Friday, October 21, 2011

Technology And Healthcare Jobs In The 21st Century by Kathryn Dawson

Opportunities in the nursing field for persons with specialized skills in information technology abound in the 21st century. Healthcare professionals understand that technology is now a key part of every medical field, and no more so than in the field of nursing. While traditional nursing duties were mainly centered around patient care, in the modern healthcare environment nurses are expected to participate in record-keeping, data entry, and communications technology. Any nurse will tell you that they are the integral hub between doctors, administrators and patients, and need access to all the files and information required to keep each party up-to-date with the latest medical information in order to keep the hospital or healthcare office running smoothly.

While most medical offices use standardized software such as Microsoft Office, more and more applications are being developed specifically for medical office use requiring healthcare professionals, particularly nurses to obtain special training in order to function effectively in their jobs. Nursing schools have begun training prospective nurses in these applications, knowing full well that it increases the number of job options for their graduates. Though it is not only nurses affected - there are a multiplicity of jobs in hospital administration that requires software ability and knowledge.
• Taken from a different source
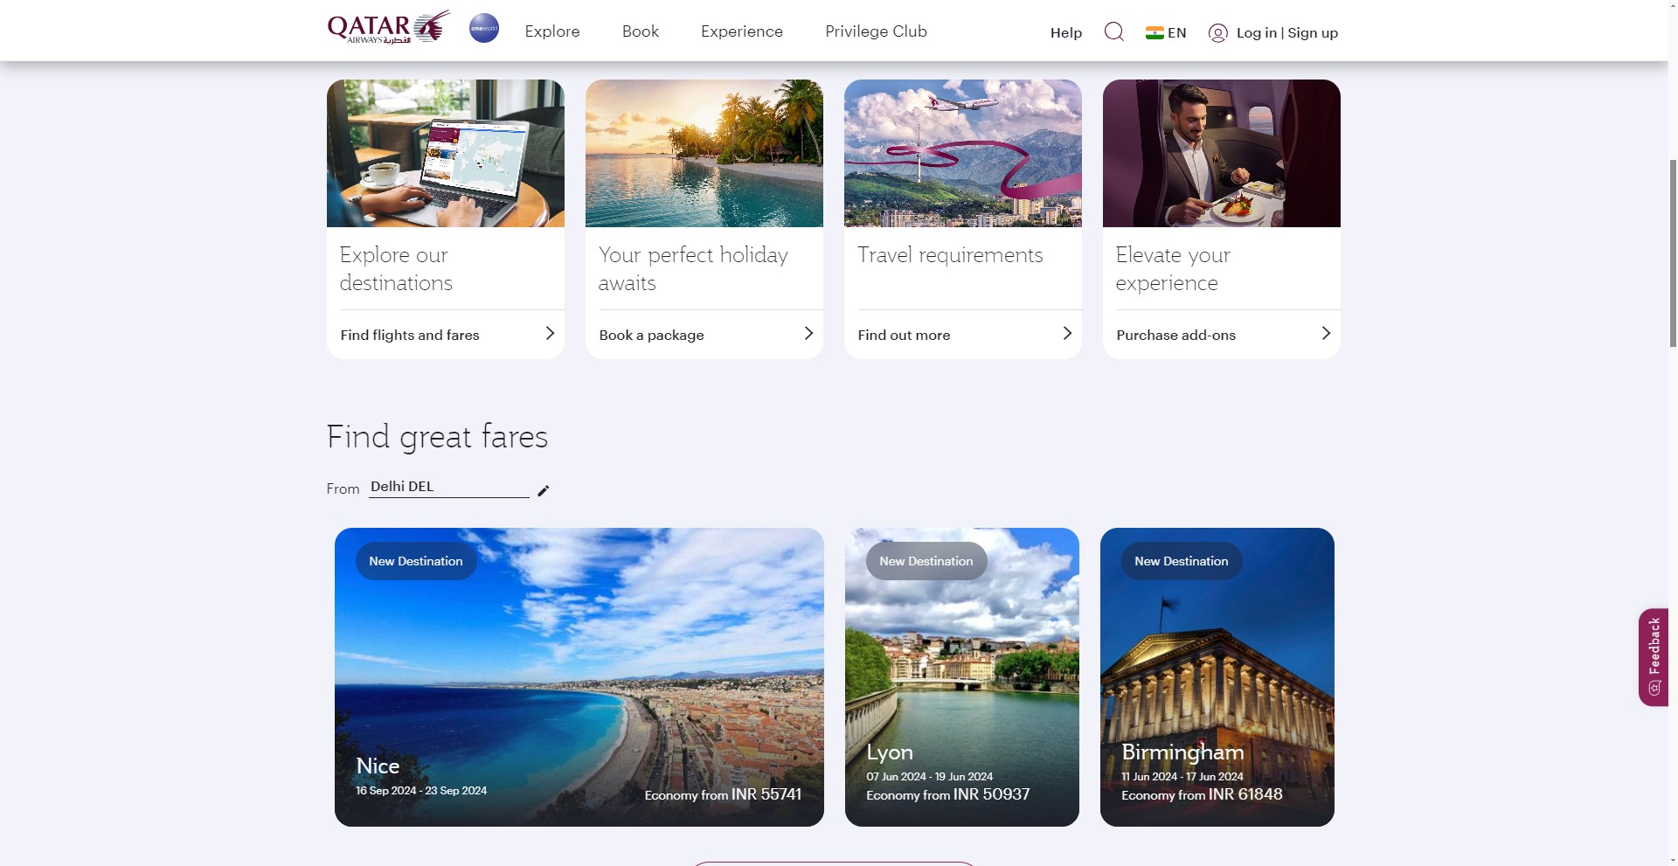
Task: Click the user profile icon
Action: pos(1217,33)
Business schools as well are keen to assure that graduates with degrees in hospital administration are up-to-date in the latest technological advancements so they will be able to do their jobs effectively.

It seems as though every area of medicine is advancing in a technologically forward manner. Surgeons use telepresence to operate on patients halfway around the world, ambulance drivers rely heavily on GPS navigation, doctors receive the latest updates on disease and treatment studies over the Internet and even patients now have unprecedented access to information about not only their condition, but treatment options, and detailed information about the various healthcare providers they're welcome to choose from.
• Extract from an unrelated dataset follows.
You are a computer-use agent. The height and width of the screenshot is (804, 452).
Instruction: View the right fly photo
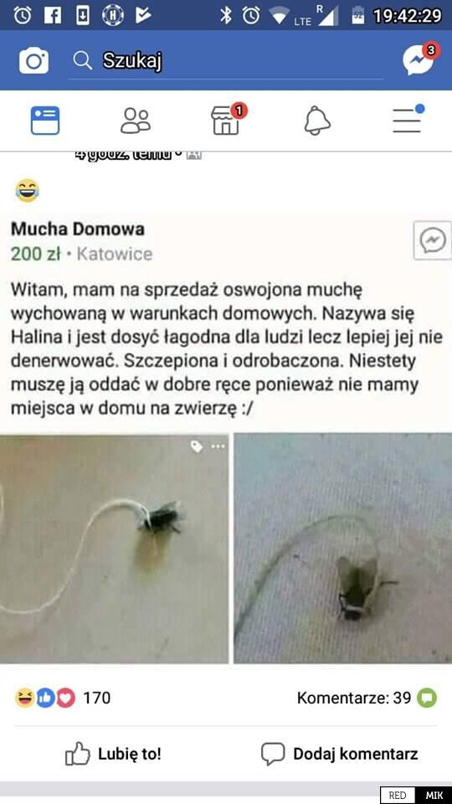click(343, 549)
Of course technological innovation is nothing new to the medical field. Medicine has always been at the forefront of new technology development. The modern age would hardly be possible without the discovery of nuclear radiation by two doctors, but it's medicine's accessibility and enthusiasm for exploring new developments in almost any science field in the search of new diagnostic and treatment tools that allows medicine and technology to blend so well, and to such great benefit.
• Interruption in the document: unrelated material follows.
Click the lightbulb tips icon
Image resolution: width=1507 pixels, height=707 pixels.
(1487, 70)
The latest technology from Apple Computer, the iPad, is the latest of such technological developments and has been tested at hospitals around the United States with an eye towards making the tablet computer and indispensable piece of medical hardware at an affordable price. Numerous medical and healthcare applications have been developed for the device and the initial response from medical personnel who have used it in the field is overwhelmingly positive. The ability to carry so much information in a small package that is easily and instantly updatable through wireless networks is bound to revolutionize the way health jobs are done in the future.

Whether it's the MRI scanner, the iPad computer, GPS navigation or surgery by telepresence it seems inevitable that as technology advances medicine will advance along with it. We can only speculate what changes medicine will see in the next hundred years as technology rapidly advances while the cost of such innovation rapidly declines. What is sure however is that there will always be a place for the healthcare worker, the doctor and the medical administrator to bridge the gap between patients and the ever-expanding field of highly complex medical technology. These jobs, as we've seen in the latest economic downturn, will remain valuable and desirable throughout any social or economic climate.